# Can't get 2.3.5 update to load (Solved)



## RandyHut (May 19, 2012)

Actually i guess i can't seem to get any update to load. I loaded muiu and didn't like it. Removed it and recovered to my 2.3.4 back up. All seems well, except now i can't seem to get any update to load. Want to try the Eclipse Rom but i can't seem to get it to load.

i am rooted
have bsr loaded
can wipe caches
2.3.5 update fails with error in file Status 7

Ideas?


----------



## themib (Sep 14, 2011)

if you rooted with zerg you need to sbf, and root with pete's root tools
backup with voodoo and temp unroot before updating, then update in stock recovery
compare md5 checksums
more here http://www.DroidXForums.com/forum/showthread.php?t=46031
[ROM] Eclipse v2.2 (5/7/12)

Sent from my DROID X2 using RootzWiki


----------



## RandyHut (May 19, 2012)

Ok - Update

Bricked the phone trying to install Team Liberty.

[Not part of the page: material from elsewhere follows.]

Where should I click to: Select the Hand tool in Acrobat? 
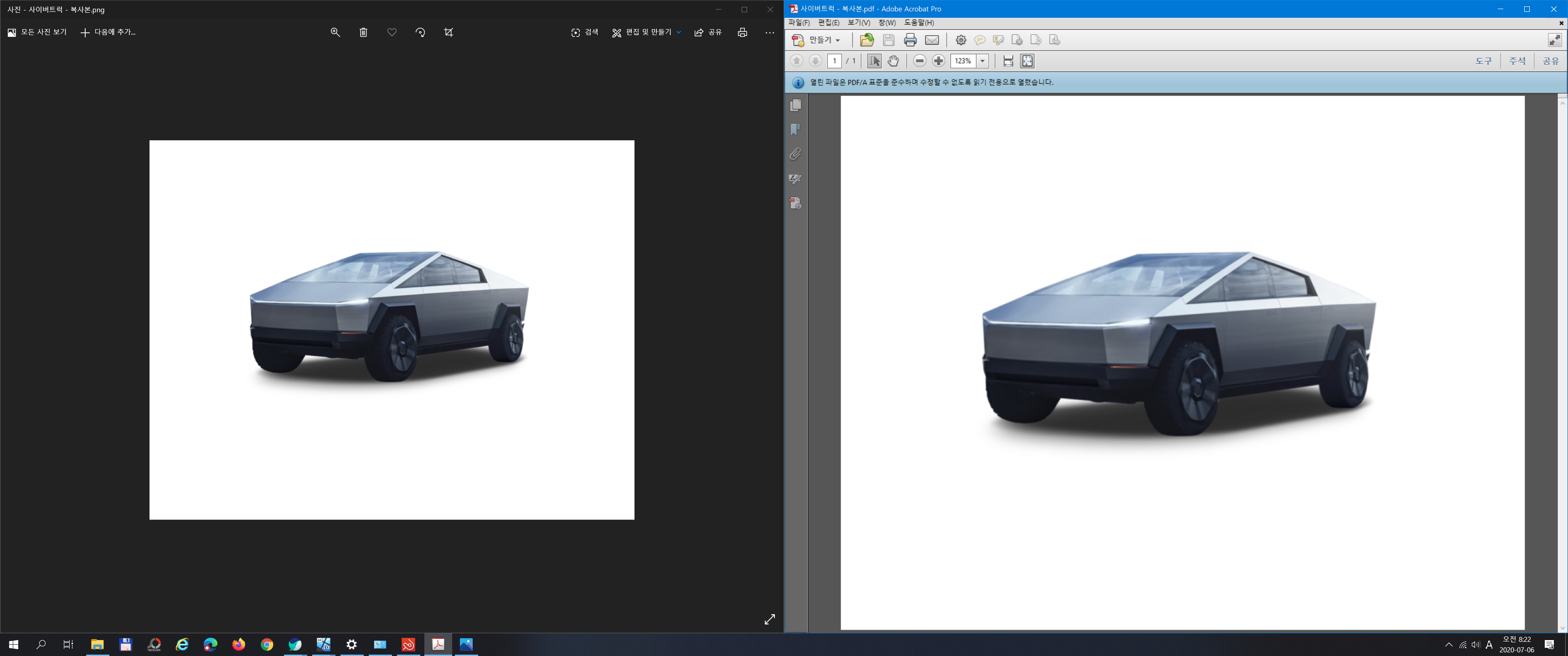[x=893, y=61]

*Q: How do I install Eclipse?*
1. sbf to 234 -- Used motorola rsd lite to unbrick -- Phone back up

2. Root using MotorolaOneclick -- Rooted OK

3. Install Voodoo OTA rootkeeper and protect root but temp unroot -- Installed and Protected and temp unroot -- OK 

4. Apply 235 update(418 build) in stock recovery -- loaded this time -- from verizon

5. Restore root in Voodoo rootkeeper and delete backup (make sure root is restored before deleting!) Restored Root -- Not 100% sure about deleting backup. 

6. Install bootstrap -- Intalled Bootstrap Ok

7. Reboot into bootstrap recovery -- Ok

7a. Backup performed

8. Wipe data -- OK ( all data and cache, and delvik caches)

9. Flash eclipse -- FAILED at line 294 with message that it can't chown /mod /system/ 
 set_perm_recursive 0 0 0755 0644 system

10. Restored prior to shutdown -- Back to 2.3.5 rooted and working.

*Ideas as to what i am doing wrong??* Does the file need to be unzipped on my phone or will the zip work ok?


----------



## Pixelated (Dec 1, 2011)

voodoo rootkeeper, fail.

The error is related to root.

After sbf, apply 2.3.5 update, then root using *Zergrush*... its here somewhere.

*voodoo OTA rootkeeper always fails somehow... don't use it unless ur planning on staying STOCK and rooted, that way u can dl OTA updates.*


----------



## RandyHut (May 19, 2012)

Finally! Thanks Pixelated!
i actually must have done something wrong before (Not sure i deleted the backup in step 5 above) this time i made sure i did and it loaded right up.!


----------



## themib (Sep 14, 2011)

Pixelated said:


> voodoo rootkeeper, fail.
> 
> The error is related to root.
> 
> ...


 you can't root 2.3.5/1.3.418 with zergrush
you have to be on 2.3.4 and root with pete's because zerg can remove stock files, causing update 418 to fail
so you have to use voodoo if you want 418 rooted just remove su backup before flashing eclipse

Sent from my DROID X2 using RootzWiki


----------



## Arbalest (Apr 27, 2012)

themib said:


> you can't root 2.3.5/1.3.418 with zergrush
> you have to be on 2.3.4 and root with pete's because zerg can remove stock files, causing update 418 to fail
> so you have to use voodoo if you want 418 rooted just remove su backup before flashing eclipse
> 
> Sent from my DROID X2 using RootzWiki


had the exact same problem as RandyHut. i totally agree with themib
Googled around and read about the 2.3.5 Zergrush root method but I just cant get it work anyhow..

so...SBF'd back to 2.3.4 - root using Pete's - OTA rootkeeper - flash 2.3.5 via stock - restore root then delete SU backup and uninstall OTA rotkeeper! - flash Eclipse

now i'm enjoying the beauty


----------



## Pixelated (Dec 1, 2011)

themib said:


> you can't root 2.3.5/1.3.418 with zergrush
> you have to be on 2.3.4 and root with pete's because zerg can remove stock files, causing update 418 to fail
> so you have to use voodoo if you want 418 rooted just remove su backup before flashing eclipse
> 
> Sent from my DROID X2 using RootzWiki


 sorry, I had not installed the ota, because it didn't do anything for our phone. Still have in accurate battery, it's a bit snappier, but so is Cm7, cm9, & MIUI... OP says nothing about ROM choice

DROID DOES, Apple did...like I forgot when


----------